On 5/27/11 10:04 AM, Steven Schveighoffer wrote:
> On Fri, 27 May 2011 10:54:14 -0400, Andrei Alexandrescu
> <SeeWebsiteForEmail at erdani.org> wrote:
>
>> It is completely against the spirit of the language to decide that a
>> call is resolved to an invalid method during runtime. There is no
>> other feature remotely related to hiddenfunc.
>>
>> A couple of years ago, Walter gave a talk on hijacking to NWCPP. It
>> all went well until HiddenFunc, at which point Walter's assertion that
>> the way out was by throwing an exception was hotly debated. Several
>> people suggested alternative, of whom one proposed (4) above.
>> Everybody agreed it's a good solution, and Walter had the presence of
>> mind and humility to acknowledge that solution and to promise to look
>> into implementing it. Unfortunately, that event was forgotten... until
>> now.
>
> I just tried it out. If one implements an overload that is not
> contentious (for example, between int and string), no hidden func error
> is thrown.
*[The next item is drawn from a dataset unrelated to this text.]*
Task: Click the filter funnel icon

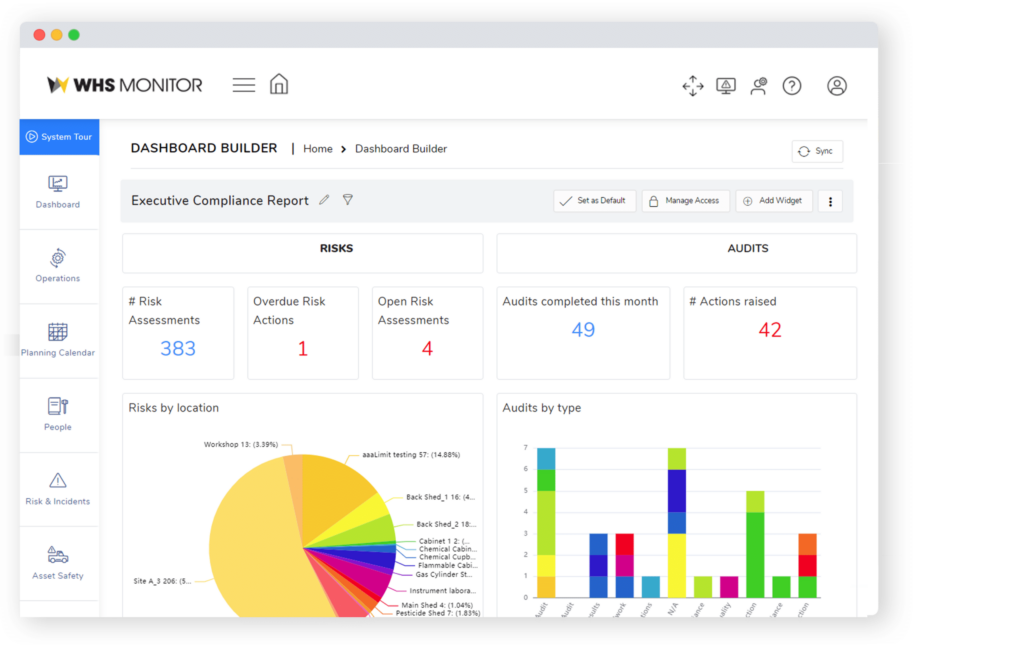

So indeed the compiler has a notion of when a function would
> be hijacked.
>
> I thought HiddenFuncError was thrown whenever you called any overloaded
> base method. So I agree with you, this needs to be fixed. Is there a
> bugzilla on it, or should we file one? Let's not lose it again.
>
> -Steve

Matthew's example fixed is this:

class Parent{
     void methodA(int x){}
}

class Child : Parent{
     //alias Parent.methodA methodA;
     void methodA(long x){}
}

void main(string[]){
     Parent obj = new Child();
     obj.methodA(1);
}

The program throws with the alias commented out, doesn't throw with the 
alias. The desired behavior is to enforce three things: (a) "override" 
must be required everywhere overriding takes place (no warning, no debug 
mode etc); (b) if a class introduces a method with parameter types 
covariant with those of a homonym base method, it must introduce all 
overloads of that name (via alias or overriding); (c) if a class 
introduces two overloaded AND overridable methods, those must NOT have 
covariant parameters.

(a) makes sure no undue overriding is ever present, (b) takes care of 
this example, and (c) takes care of the HiddenFunc examples given online 
at http://www.digitalmars.com/d/2.0/function.html.

If you find the time, please make a bug report out of it and insert a 
link to this discussion in the report.